Ukrainischer Skeleton-Pilot attackiert IOC nach Disqualifikation wegen Gedenk-Helm
Der ukrainische Skeleton-Pilot Wladyslaw Heraskewytsch hat nach seiner umstrittenen Disqualifikation bei den Olympischen Winterspielen in Cortina heftige Kritik am Internationalen Olympischen Komitee geäußert. Der 27-Jährige wurde nur 21 Minuten vor seinem ersten Wettkampflauf ausgeschlossen, weil er mit einem speziellen Gedenk-Helm antreten wollte, der mehr als 20 im russischen Angriffskrieg getötete ukrainische Athleten und Trainer zeigt.
Regelverstoß führt zum sofortigen Ausschluss
Das IOC wertete die geplante Helm-Nutzung als klaren Verstoß gegen Regel 50 der Olympischen Charta, die politische, religiöse oder rassistische Demonstrationen während der Wettkämpfe verbietet.

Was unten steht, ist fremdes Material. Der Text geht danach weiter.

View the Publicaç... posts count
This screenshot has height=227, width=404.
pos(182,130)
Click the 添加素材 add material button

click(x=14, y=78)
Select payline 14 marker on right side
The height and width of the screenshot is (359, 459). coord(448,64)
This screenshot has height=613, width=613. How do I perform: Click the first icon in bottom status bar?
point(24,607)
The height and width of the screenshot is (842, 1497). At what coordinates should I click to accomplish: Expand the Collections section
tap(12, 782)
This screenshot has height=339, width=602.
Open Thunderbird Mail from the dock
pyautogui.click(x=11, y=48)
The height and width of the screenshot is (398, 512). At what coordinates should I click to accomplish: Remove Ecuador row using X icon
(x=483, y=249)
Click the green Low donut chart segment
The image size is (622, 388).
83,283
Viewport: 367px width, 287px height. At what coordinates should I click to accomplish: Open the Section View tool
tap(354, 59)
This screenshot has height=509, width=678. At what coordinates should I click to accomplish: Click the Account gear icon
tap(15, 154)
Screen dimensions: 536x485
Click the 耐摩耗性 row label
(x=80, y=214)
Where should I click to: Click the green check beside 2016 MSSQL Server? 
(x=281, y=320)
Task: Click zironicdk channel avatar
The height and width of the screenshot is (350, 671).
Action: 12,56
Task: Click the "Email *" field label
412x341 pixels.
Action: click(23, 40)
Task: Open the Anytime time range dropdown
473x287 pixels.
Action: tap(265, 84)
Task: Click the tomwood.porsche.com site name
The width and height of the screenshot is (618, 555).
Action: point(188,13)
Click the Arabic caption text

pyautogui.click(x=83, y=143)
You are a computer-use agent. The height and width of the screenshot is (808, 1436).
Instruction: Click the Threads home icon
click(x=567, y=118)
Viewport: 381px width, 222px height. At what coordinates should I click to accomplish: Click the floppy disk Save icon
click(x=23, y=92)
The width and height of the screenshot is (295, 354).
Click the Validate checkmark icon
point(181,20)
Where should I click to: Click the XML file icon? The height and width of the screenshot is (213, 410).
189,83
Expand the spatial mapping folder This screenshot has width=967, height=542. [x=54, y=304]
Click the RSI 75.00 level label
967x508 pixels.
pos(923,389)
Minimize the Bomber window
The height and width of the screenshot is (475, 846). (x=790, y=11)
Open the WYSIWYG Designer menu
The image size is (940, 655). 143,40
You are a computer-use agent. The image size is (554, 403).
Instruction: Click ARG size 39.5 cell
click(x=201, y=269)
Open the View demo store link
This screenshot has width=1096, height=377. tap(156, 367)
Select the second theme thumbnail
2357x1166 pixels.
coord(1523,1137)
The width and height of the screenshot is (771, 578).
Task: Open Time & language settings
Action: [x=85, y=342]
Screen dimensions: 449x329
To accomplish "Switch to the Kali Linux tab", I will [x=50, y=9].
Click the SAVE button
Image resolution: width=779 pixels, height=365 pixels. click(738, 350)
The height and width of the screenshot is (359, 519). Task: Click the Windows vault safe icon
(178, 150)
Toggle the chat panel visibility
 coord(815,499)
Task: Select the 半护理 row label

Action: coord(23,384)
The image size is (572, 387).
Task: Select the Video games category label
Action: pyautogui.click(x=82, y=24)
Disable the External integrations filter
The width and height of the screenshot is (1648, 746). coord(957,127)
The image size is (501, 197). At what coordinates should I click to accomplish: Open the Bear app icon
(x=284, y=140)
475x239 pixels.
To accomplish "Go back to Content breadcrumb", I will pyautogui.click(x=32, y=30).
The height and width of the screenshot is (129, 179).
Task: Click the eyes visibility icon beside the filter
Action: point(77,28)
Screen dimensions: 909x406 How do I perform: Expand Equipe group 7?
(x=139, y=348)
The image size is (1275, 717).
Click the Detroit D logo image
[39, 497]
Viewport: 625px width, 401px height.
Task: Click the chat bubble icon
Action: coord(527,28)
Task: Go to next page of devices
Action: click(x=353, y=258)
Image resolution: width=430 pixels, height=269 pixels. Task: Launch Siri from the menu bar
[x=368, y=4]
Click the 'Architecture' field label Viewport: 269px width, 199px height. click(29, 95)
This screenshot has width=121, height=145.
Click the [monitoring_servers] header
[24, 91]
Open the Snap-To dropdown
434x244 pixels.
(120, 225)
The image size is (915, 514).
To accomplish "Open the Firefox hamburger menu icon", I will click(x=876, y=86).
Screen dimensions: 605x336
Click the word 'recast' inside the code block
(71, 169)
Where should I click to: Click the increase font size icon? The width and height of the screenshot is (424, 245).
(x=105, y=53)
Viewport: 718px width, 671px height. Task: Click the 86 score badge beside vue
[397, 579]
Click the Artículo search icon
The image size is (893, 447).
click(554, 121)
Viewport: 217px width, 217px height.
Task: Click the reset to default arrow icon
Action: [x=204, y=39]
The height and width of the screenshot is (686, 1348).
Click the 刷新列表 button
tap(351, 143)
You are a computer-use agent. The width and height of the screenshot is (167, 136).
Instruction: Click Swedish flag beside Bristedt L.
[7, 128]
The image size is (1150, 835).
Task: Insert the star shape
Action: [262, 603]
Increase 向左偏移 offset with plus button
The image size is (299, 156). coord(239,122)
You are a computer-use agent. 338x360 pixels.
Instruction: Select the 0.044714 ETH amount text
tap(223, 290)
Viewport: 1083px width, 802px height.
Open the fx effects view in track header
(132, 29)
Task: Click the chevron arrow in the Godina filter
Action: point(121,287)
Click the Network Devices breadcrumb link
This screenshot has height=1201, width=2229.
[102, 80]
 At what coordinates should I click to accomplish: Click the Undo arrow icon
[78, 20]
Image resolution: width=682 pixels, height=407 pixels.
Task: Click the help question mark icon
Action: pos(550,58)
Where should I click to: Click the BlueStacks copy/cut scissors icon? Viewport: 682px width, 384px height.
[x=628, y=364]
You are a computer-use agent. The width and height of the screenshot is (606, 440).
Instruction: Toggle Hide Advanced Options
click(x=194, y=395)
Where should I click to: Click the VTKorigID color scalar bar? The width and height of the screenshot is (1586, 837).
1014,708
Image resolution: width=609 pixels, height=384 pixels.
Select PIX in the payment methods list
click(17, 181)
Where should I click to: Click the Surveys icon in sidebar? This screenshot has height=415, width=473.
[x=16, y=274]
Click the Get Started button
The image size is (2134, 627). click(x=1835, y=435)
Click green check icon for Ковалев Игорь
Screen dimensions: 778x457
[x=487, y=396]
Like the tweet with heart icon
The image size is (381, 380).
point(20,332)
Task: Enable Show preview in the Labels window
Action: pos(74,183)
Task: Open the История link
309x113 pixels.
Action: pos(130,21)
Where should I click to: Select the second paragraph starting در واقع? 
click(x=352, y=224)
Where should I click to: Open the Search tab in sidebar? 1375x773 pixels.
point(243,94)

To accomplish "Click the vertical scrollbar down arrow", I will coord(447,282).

Heraskewytsch hatte den sogenannten „Helmet of Remembrance“ bereits in allen offiziellen Trainingsläufen getragen, ohne dass es zu Beanstandungen kam. Einen angebotenen Kompromissvorschlag – ein schwarzes Armband während des Wettkampfs und die Präsentation des Helms außerhalb der Bahn – lehnte der Sportler entschieden ab.
„Ich werde sie nicht verraten“, erklärte Heraskewytsch nach seiner Disqualifikation mit Bezug auf die geehrten Kriegsopfer. In einem später veröffentlichten Video aus Kiew verschärfte er seine Anschuldigungen und warf dem IOC vor, sich durch die Zulassung russischer Athleten unter neutraler Flagge „in der Praxis mitschuldig“ an der humanitären Katastrophe in der Ukraine zu machen.
Internationale Reaktionen und IOC-Position
Der Fall löste internationale Kontroversen aus. Beobachter kritisierten, dass das IOC das stille Gedenken als politische Botschaft interpretierte, obwohl auf dem Helm keine Parolen oder expliziten politischen Aussagen zu erkennen waren. Der Internationale Bob- und Skeletonverband (IBSF) unterstützte die Entscheidung jedoch und verwies auf die strengen Richtlinien zur Meinungsäußerung von Athleten während Olympischer Spiele.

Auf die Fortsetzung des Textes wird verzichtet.